--- RECORDS SUPPLIED Enclosed Below ---

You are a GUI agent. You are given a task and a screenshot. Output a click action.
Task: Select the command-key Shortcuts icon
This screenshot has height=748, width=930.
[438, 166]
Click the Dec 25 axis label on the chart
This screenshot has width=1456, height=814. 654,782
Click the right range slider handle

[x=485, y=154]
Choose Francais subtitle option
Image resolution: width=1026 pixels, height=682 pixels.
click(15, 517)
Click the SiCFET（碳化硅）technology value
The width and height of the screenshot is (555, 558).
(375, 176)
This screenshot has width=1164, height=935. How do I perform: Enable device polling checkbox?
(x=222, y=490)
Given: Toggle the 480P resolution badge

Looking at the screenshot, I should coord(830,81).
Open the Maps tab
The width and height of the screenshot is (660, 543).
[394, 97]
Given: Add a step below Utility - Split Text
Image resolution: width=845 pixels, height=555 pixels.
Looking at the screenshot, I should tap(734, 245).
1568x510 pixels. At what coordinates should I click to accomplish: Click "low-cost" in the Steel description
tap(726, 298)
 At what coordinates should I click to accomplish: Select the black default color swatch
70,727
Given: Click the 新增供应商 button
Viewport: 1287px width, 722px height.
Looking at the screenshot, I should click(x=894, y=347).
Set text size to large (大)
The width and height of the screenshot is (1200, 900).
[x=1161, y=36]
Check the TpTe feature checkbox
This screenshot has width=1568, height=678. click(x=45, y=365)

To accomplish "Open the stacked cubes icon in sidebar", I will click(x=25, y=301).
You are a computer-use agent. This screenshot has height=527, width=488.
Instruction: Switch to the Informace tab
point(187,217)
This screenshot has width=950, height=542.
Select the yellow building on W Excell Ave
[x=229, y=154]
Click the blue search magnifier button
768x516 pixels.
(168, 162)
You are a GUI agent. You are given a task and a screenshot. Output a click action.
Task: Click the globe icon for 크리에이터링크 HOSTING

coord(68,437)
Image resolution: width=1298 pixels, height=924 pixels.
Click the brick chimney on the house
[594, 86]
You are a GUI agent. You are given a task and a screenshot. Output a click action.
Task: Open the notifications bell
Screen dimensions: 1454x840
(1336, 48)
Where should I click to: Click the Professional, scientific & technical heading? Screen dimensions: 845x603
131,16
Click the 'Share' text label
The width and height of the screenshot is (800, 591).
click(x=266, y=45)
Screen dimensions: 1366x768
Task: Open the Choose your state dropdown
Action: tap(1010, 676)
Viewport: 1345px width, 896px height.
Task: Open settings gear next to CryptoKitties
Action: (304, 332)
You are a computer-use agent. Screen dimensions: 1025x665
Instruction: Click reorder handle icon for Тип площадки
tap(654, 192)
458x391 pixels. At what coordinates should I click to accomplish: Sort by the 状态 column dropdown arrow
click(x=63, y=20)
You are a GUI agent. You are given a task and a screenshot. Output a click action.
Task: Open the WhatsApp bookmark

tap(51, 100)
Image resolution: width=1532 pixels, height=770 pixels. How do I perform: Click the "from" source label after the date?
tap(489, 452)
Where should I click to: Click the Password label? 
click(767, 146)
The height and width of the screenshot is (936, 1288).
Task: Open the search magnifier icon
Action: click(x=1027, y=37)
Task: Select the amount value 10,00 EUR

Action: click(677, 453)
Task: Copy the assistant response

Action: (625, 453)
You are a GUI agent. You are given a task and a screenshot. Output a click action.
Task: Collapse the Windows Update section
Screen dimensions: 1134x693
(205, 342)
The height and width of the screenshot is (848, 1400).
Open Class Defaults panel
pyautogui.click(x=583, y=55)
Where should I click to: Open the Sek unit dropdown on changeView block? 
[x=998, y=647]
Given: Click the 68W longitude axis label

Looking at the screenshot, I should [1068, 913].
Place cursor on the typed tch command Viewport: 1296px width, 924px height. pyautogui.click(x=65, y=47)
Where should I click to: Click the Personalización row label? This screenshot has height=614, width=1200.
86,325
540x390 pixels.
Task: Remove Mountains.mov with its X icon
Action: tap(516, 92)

--- End of Enclosed RECORDS SUPPLIED ---

THE TASK: Your answer must be the full listing above, printed exactly as it stands.

ANSWER BOX:
You are a GUI agent. You are given a task and a screenshot. Output a click action.
Task: Select the command-key Shortcuts icon
This screenshot has height=748, width=930.
[438, 166]
Click the Dec 25 axis label on the chart
This screenshot has width=1456, height=814. 654,782
Click the right range slider handle

[x=485, y=154]
Choose Francais subtitle option
Image resolution: width=1026 pixels, height=682 pixels.
click(15, 517)
Click the SiCFET（碳化硅）technology value
The width and height of the screenshot is (555, 558).
(375, 176)
This screenshot has width=1164, height=935. How do I perform: Enable device polling checkbox?
(x=222, y=490)
Given: Toggle the 480P resolution badge

Looking at the screenshot, I should coord(830,81).
Open the Maps tab
The width and height of the screenshot is (660, 543).
[394, 97]
Given: Add a step below Utility - Split Text
Image resolution: width=845 pixels, height=555 pixels.
Looking at the screenshot, I should tap(734, 245).
1568x510 pixels. At what coordinates should I click to accomplish: Click "low-cost" in the Steel description
tap(726, 298)
 At what coordinates should I click to accomplish: Select the black default color swatch
70,727
Given: Click the 新增供应商 button
Viewport: 1287px width, 722px height.
Looking at the screenshot, I should click(x=894, y=347).
Set text size to large (大)
The width and height of the screenshot is (1200, 900).
[x=1161, y=36]
Check the TpTe feature checkbox
This screenshot has width=1568, height=678. click(x=45, y=365)

To accomplish "Open the stacked cubes icon in sidebar", I will click(x=25, y=301).
You are a computer-use agent. This screenshot has height=527, width=488.
Instruction: Switch to the Informace tab
point(187,217)
This screenshot has width=950, height=542.
Select the yellow building on W Excell Ave
[x=229, y=154]
Click the blue search magnifier button
768x516 pixels.
(168, 162)
You are a GUI agent. You are given a task and a screenshot. Output a click action.
Task: Click the globe icon for 크리에이터링크 HOSTING

coord(68,437)
Image resolution: width=1298 pixels, height=924 pixels.
Click the brick chimney on the house
[594, 86]
You are a GUI agent. You are given a task and a screenshot. Output a click action.
Task: Open the notifications bell
Screen dimensions: 1454x840
(1336, 48)
Where should I click to: Click the Professional, scientific & technical heading? Screen dimensions: 845x603
131,16
Click the 'Share' text label
The width and height of the screenshot is (800, 591).
click(x=266, y=45)
Screen dimensions: 1366x768
Task: Open the Choose your state dropdown
Action: tap(1010, 676)
Viewport: 1345px width, 896px height.
Task: Open settings gear next to CryptoKitties
Action: (304, 332)
You are a computer-use agent. Screen dimensions: 1025x665
Instruction: Click reorder handle icon for Тип площадки
tap(654, 192)
458x391 pixels. At what coordinates should I click to accomplish: Sort by the 状态 column dropdown arrow
click(x=63, y=20)
You are a GUI agent. You are given a task and a screenshot. Output a click action.
Task: Open the WhatsApp bookmark

tap(51, 100)
Image resolution: width=1532 pixels, height=770 pixels. How do I perform: Click the "from" source label after the date?
tap(489, 452)
Where should I click to: Click the Password label? 
click(767, 146)
The height and width of the screenshot is (936, 1288).
Task: Open the search magnifier icon
Action: click(x=1027, y=37)
Task: Select the amount value 10,00 EUR

Action: click(677, 453)
Task: Copy the assistant response

Action: (625, 453)
You are a GUI agent. You are given a task and a screenshot. Output a click action.
Task: Collapse the Windows Update section
Screen dimensions: 1134x693
(205, 342)
The height and width of the screenshot is (848, 1400).
Open Class Defaults panel
pyautogui.click(x=583, y=55)
Where should I click to: Open the Sek unit dropdown on changeView block? 
[x=998, y=647]
Given: Click the 68W longitude axis label

Looking at the screenshot, I should [1068, 913].
Place cursor on the typed tch command Viewport: 1296px width, 924px height. pyautogui.click(x=65, y=47)
Where should I click to: Click the Personalización row label? This screenshot has height=614, width=1200.
86,325
540x390 pixels.
Task: Remove Mountains.mov with its X icon
Action: tap(516, 92)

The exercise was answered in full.